Although many healthcare systems across the country have implemented COVID-19 vaccination policies for employees, Nurse.org has not learned of any healthcare facility requiring booster shots for healthcare workers yet.
However, according to a survey of 4,500 nurses by the American Nurses Association (ANA), nurses do support getting the booster if necessary. “Nurses' willingness to take them, if necessary, underscores their support for taking all recommended actions to protect themselves and those they encounter from the risk of serious illness and possible death from the virus,” the ANA states.
Part of the recommendations that healthcare workers receive a booster stems from the stark fact that the healthcare system can’t afford to have any more nurses or healthcare staff get even mildly ill from COVID-19.
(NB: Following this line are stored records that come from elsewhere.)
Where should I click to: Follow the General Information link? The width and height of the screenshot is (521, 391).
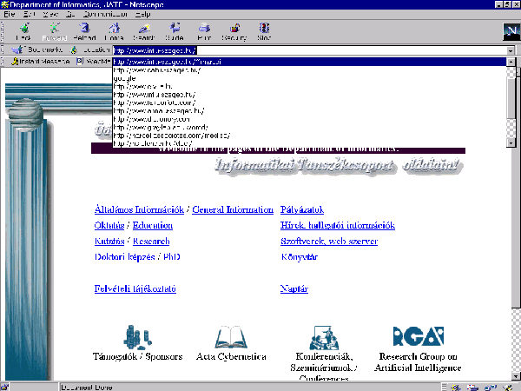[232, 209]
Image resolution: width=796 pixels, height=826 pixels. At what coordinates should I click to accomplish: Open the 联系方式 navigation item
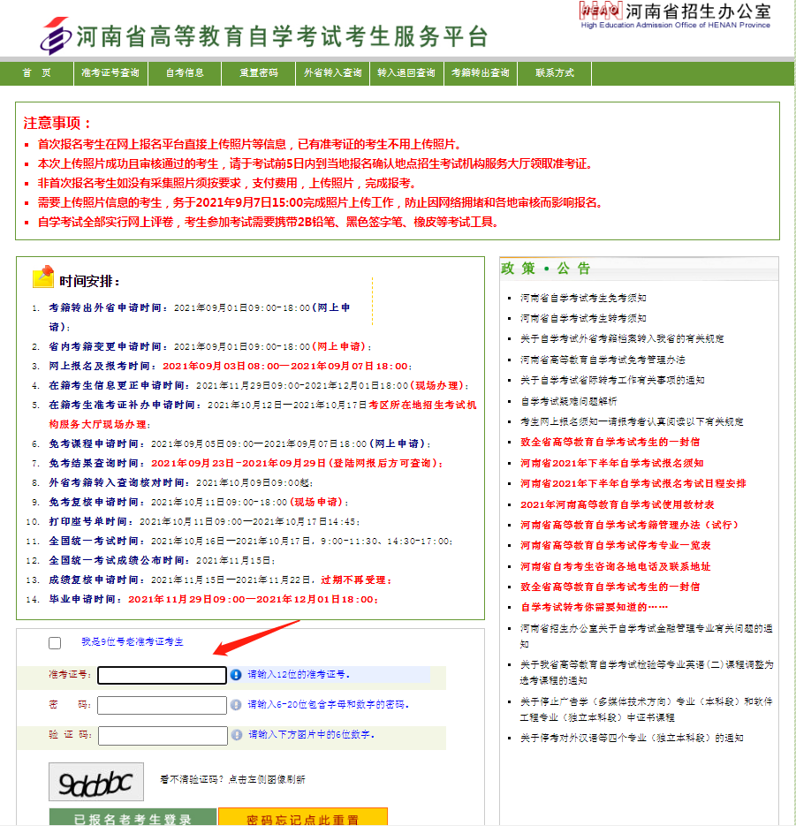tap(554, 73)
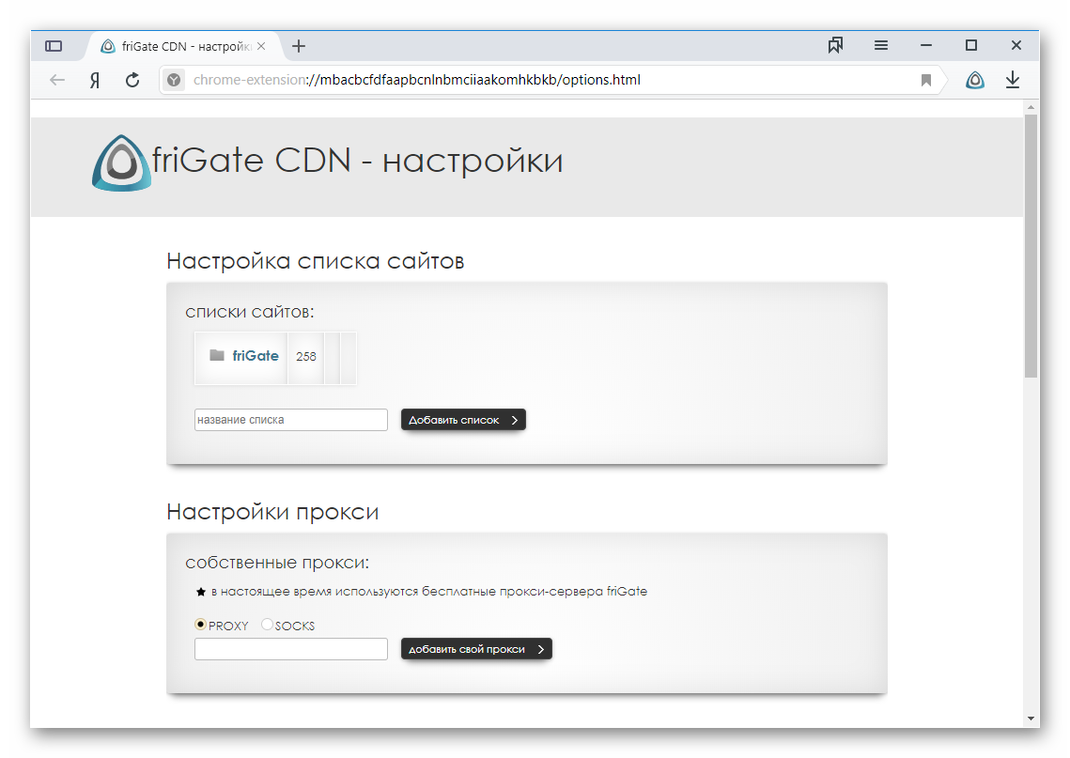Screen dimensions: 1070x758
Task: Open a new tab with plus button
Action: click(x=299, y=46)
“The [healthcare] systems are so overstretched now that we can’t even have healthcare workers get mild infections or be positive, because by staying home, that [creates] even more of a risk of failure of the whole system,” Dr. Stanley Perlman, a professor of microbiology and immunology and pediatrics at the University of Iowa and member of the advisory committee told Healthline.
How to Get a COVID Booster Shot
Until the FDA makes a formal decision on the booster shots, eligibility is kind of murky territory; as the Wall Street Journal reports, right now, it’s currently up to your doctor to decide if you qualify based on your own health conditions and risk.
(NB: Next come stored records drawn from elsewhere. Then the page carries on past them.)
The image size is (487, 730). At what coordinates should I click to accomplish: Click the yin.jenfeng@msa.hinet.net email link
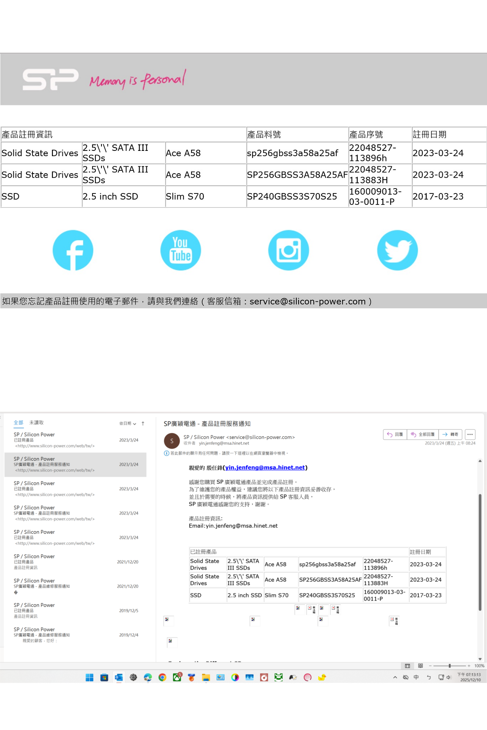coord(265,468)
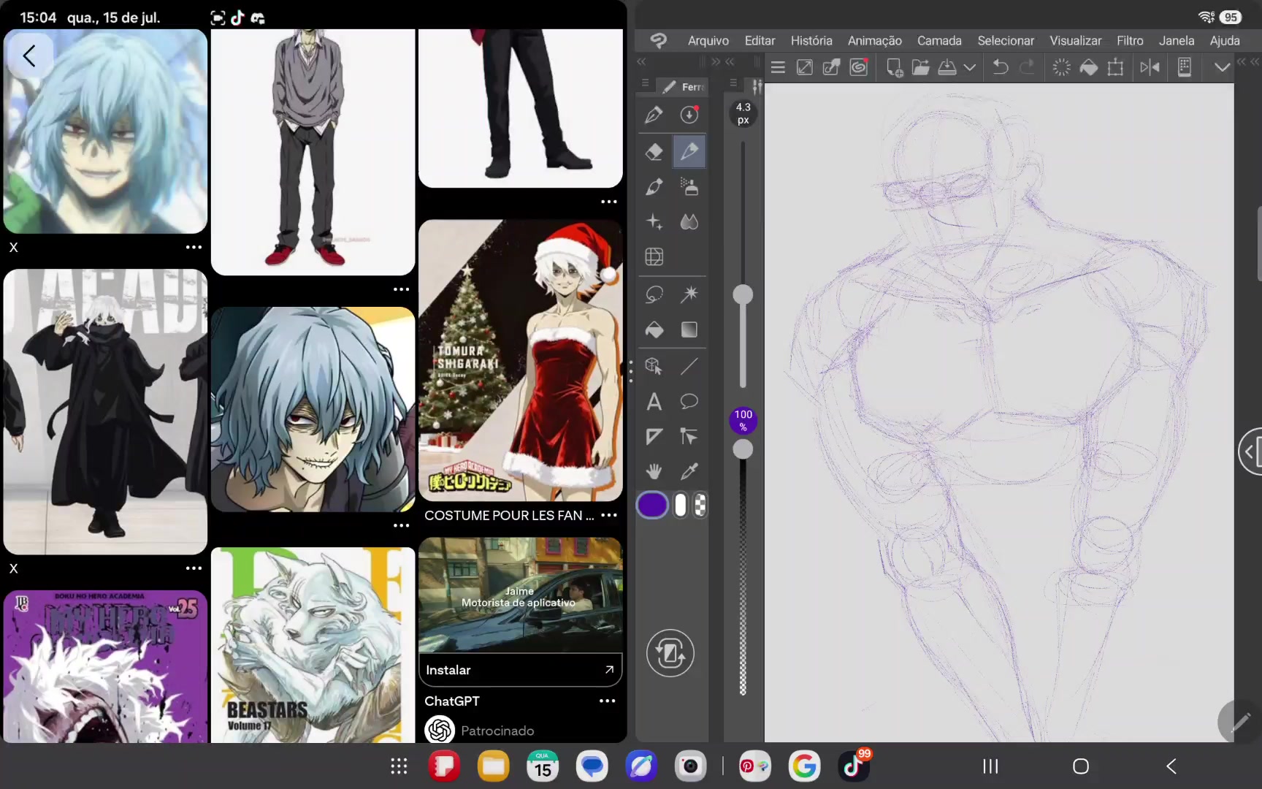Viewport: 1262px width, 789px height.
Task: Open the options dots for COSTUME POUR LES FAN pin
Action: click(609, 515)
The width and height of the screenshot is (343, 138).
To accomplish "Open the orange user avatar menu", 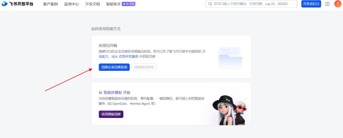I will point(338,4).
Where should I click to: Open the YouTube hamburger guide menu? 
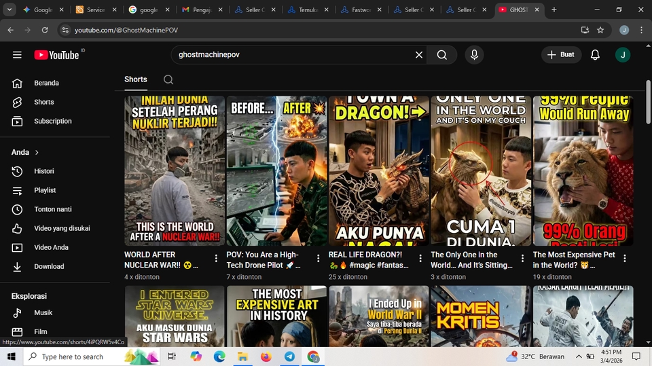pos(17,55)
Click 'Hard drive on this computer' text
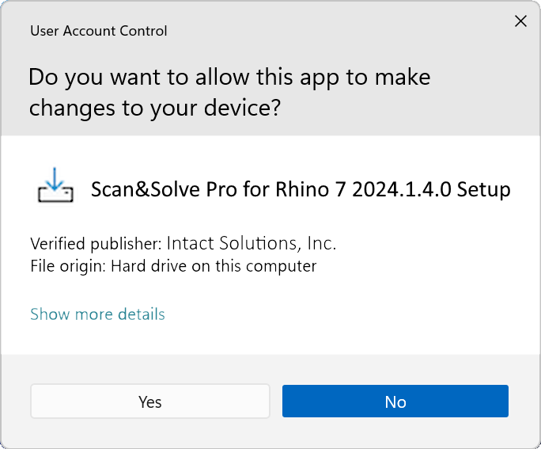 click(214, 266)

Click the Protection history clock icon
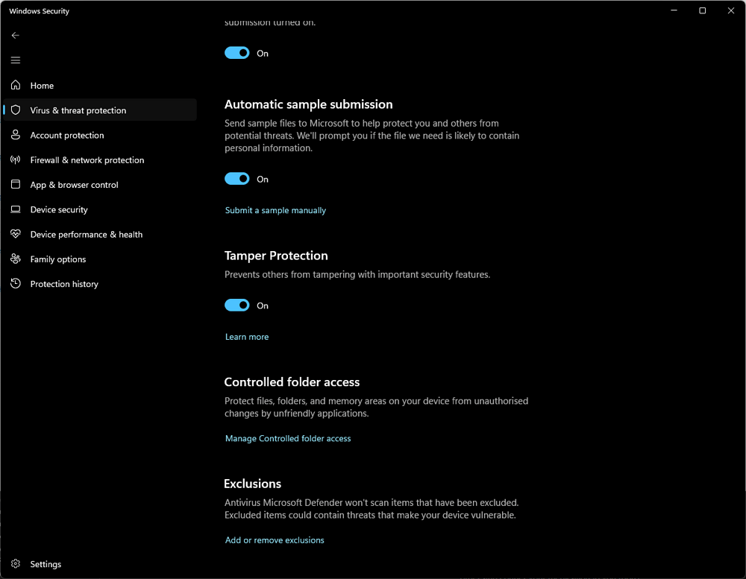click(16, 283)
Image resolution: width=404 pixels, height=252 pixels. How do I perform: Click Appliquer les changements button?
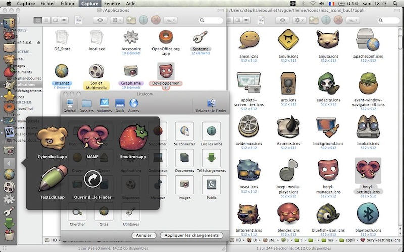[191, 235]
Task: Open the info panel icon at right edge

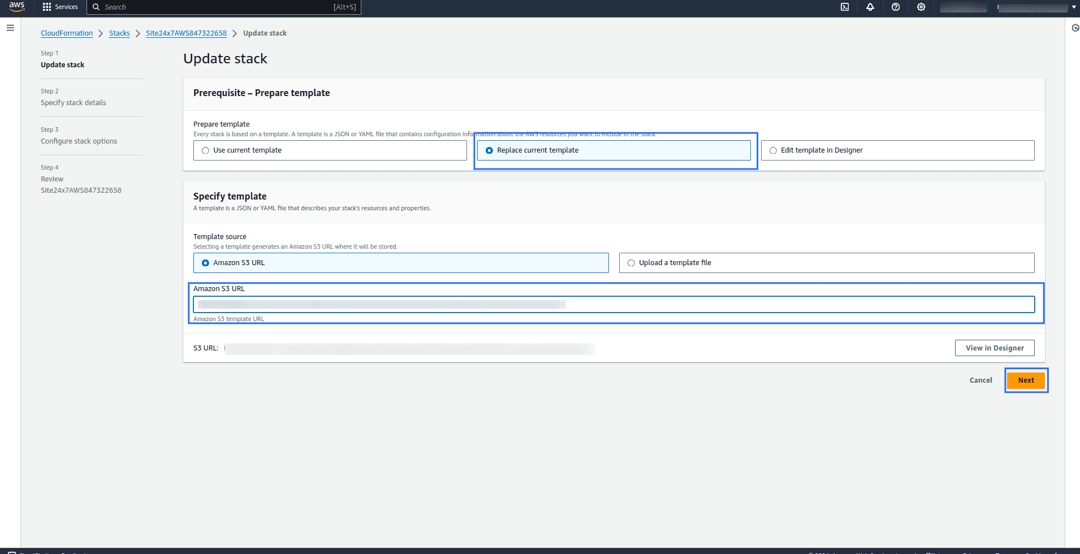Action: [x=1075, y=28]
Currently, there is no real plan for a massive booster roll-out, although states and pharmacy retailers like CVS are preparing for a surge in demand due to both the booster, testing over the winter, and seasonal vaccinations for the flu.
Based on the FDA’s panel recommendations and what is sure to be full FDA approval later this week, if you’re a nurse and want the booster, you should have no problem getting one.
Nurses React To The News
And some nurses have already received their third booster shots, taking to social media to share their decisions to #getboosted. For instance, Felicia Leigh Haines, a CPPCU RN, posted a proud picture of her and two co-workers showing off their #fauciouchies:
And nurse Jenny shared her own #boostershot on Instagram, writing, “I am SUPER thankful to have received my third dose and be further protected. I’m still breastfeeding Penny so I’m also super thankful she will receive some of these antibodies as well….Think of your kids, your parents, your coworkers and neighbors and friends…all the people who rely on you, who count on you to be there tomorrow. Delta doesn’t care who you voted for, or about whether you have the right to wear a mask or get a vaccine….it’s just a virus that aims to get you sick/contagious enough to spread it to others.”
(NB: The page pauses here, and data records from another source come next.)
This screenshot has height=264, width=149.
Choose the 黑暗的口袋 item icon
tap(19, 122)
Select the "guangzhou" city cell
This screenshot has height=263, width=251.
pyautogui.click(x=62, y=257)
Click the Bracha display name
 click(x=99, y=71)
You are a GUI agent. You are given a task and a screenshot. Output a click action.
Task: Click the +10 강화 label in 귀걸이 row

Other healthcare workers are also joining in and sharing their reasons for getting the COVID booster:
How Nurses Can Get a Booster
If you’re a nurse or healthcare worker interested in getting a booster COVID-19 vaccine, you should speak to your employer to see options that are available to employees. Some hospitals, such as NYU Langone, are offering booster vaccinations by appointment and are requiring an order from your doctor to receive one.
Another good place to turn is your local public health department. In Michigan, for instance, walk-in booster vaccine clinics have already been started, even in small, rural areas.
At this time, the CDC’s vaccine booster webpage has not been updated with information on the best way to receive your booster shot, so if you are wanting a booster, the best place to start would be with your own doctor, employer, or public health department.